__Collected data entries__

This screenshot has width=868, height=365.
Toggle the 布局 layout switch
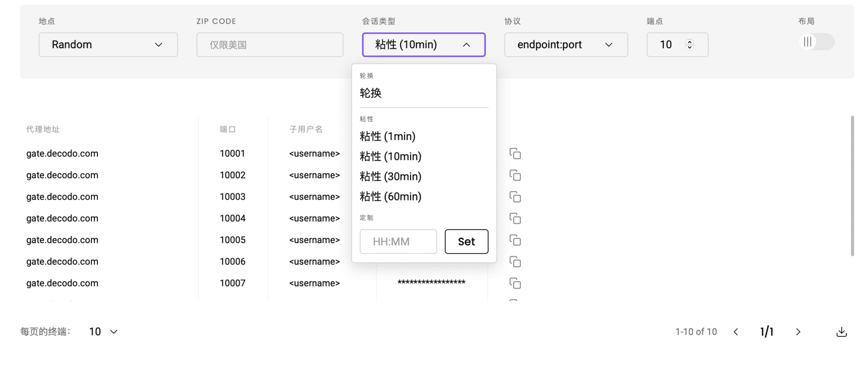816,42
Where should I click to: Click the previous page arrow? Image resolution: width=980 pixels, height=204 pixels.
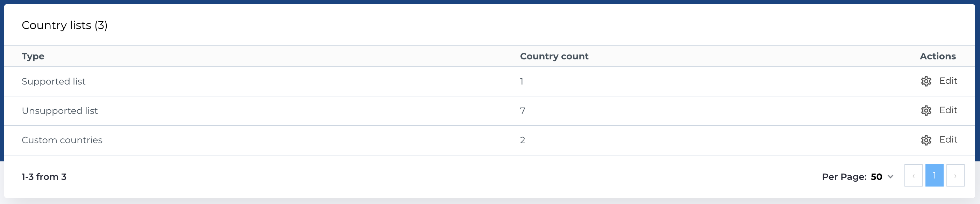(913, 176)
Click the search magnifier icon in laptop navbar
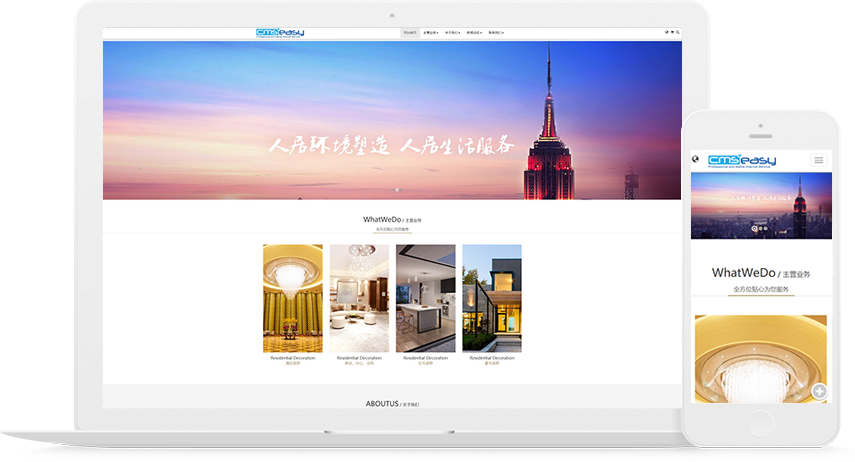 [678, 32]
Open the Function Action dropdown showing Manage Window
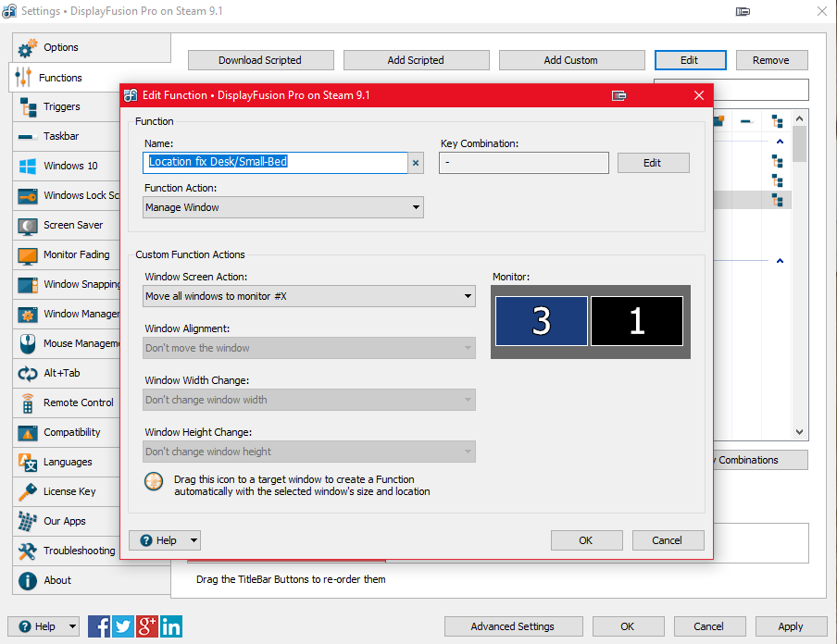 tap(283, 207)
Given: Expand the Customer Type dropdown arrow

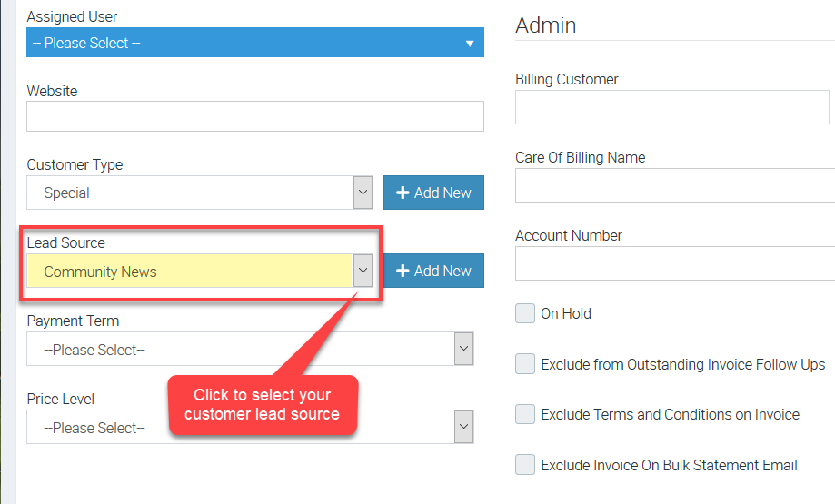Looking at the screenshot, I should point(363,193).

__TASK PROMPT__
Output only the lines running from the one containing "Click the search" to the end of the records, inclusive and exact; skip the pictures.

__ANSWER TO THIS EXERCISE__
Click the search magnifier icon in laptop navbar
 [678, 32]
Open the Function Action dropdown showing Manage Window
 tap(283, 207)
Given: Expand the Customer Type dropdown arrow

Looking at the screenshot, I should point(363,193).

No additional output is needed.